Bercy n’aura réussi ni à Thierry Breton ni à Jean-François Copé. Nommé ministre de l’économie, des finances et de l’industrie le 25 février 2005, en remplacement d’Hervé Gaymard démissionné, Thierry Breton a quitté Bercy sans qu’on lui connaisse de projet d’avenir arrêté. Un retour dans le monde industriel pourrait le tenter et on l’a même soupçonné d’avoir manoeuvré pour se recaser à la tête d’entreprises privatisées. Il pourrait prendre un congé sabbatique de six mois.
A 52 ans, cet homme venu de la société civile, ingénieur diplômé de Supelec, écrivain de science-fiction à ses heures perdues, a alterné les responsabilités en entreprise – chez Bull, Thomson et France Télécom – et les postes plus politiques, comme la vice-présidence du conseil régional de Poitou-Charentes, avant d’être nommé à Bercy sous Jean-Pierre Raffarin. Proche de Jacques Chirac avec lequel il partage une passion pour le Japon, M. Breton a imposé dans ce ministère un style particulier, inaugurant des conférences de presse trimestrielles solennelles en présence de l’ensemble de ses directeurs d’administration centrale, le petit doigt sur la couture du pantalon.
M. Breton, qui aimait parler de lui-même à la troisième personne, croyait à la force du verbe en économie. Il a donc beaucoup parlé, mais été plus rarement entendu sur les dossiers sur lesquels il a planché, comme la taxation des super-bénéfices des groupes pétroliers ; l’ouverture du capital de Gaz de France et sa fusion, au point mort, avec Suez ; la réforme de l’impôt de solidarité sur la fortune (ISF) ; les class actions, ce système qui permet à des actionnaires de se regrouper pour aller en justice.

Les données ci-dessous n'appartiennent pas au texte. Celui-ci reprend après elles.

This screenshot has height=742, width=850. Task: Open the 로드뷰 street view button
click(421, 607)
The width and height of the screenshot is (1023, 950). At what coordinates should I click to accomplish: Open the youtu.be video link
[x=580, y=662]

En revanche, celui qui s’est présenté comme le croisé « anti-dette », pour reprendre le titre de son dernier livre, a fait oeuvre de pédagogie sur les finances publiques en commandant à Michel Pébereau, président de BNP Paribas, son fameux rapport sur la situation financière de la France.
Avec le concours de son ministre délégué au budget, Jean-François Copé, il a réussi en 2006 à inverser la tendance et à réduire la dette publique de 2,5 points à 63,7 % du produit intérieur brut (PIB).
Il fut aussi avec M. Copé l’artisan du tournant libéral de Dominique de Villepin en convainquant le premier ministre de la nécessité de simplifier et de baisser l’impôt sur le revenu et de créer un « bouclier fiscal », limitant à 60 % du revenu la somme des impôts directs, faute de pouvoir réformer l’ISF.
A 43 ans, M. Copé peut espérer retrouver un jour un ministère. Le maire UMP de Meaux (Seine-et-Marne), un des quadragénaires qui comptent de la majorité, a administré plus d’une fois la preuve de sa puissance de travail. Enarque, porté à l’autosatisfaction – « vous savez combien la modestie me coûte ! », avait-il avoué un jour dans un sourire à la commission des finances de l’Assemblée -, M. Copé a porté la réforme fiscale et modernisé l’Etat. Ce travailleur n’a pris que tardivement le virage du sarkozysme, contrairement à un autre « quadra », Xavier Bertrand, ministre de la santé. Rallié le 16 novembre au candidat Sarkozy avant d’en devenir l’un des porte-parole, M. Bertrand, qui a imposé l’interdiction de fumer dans les lieux publics, a, lui, obtenu un portefeuille.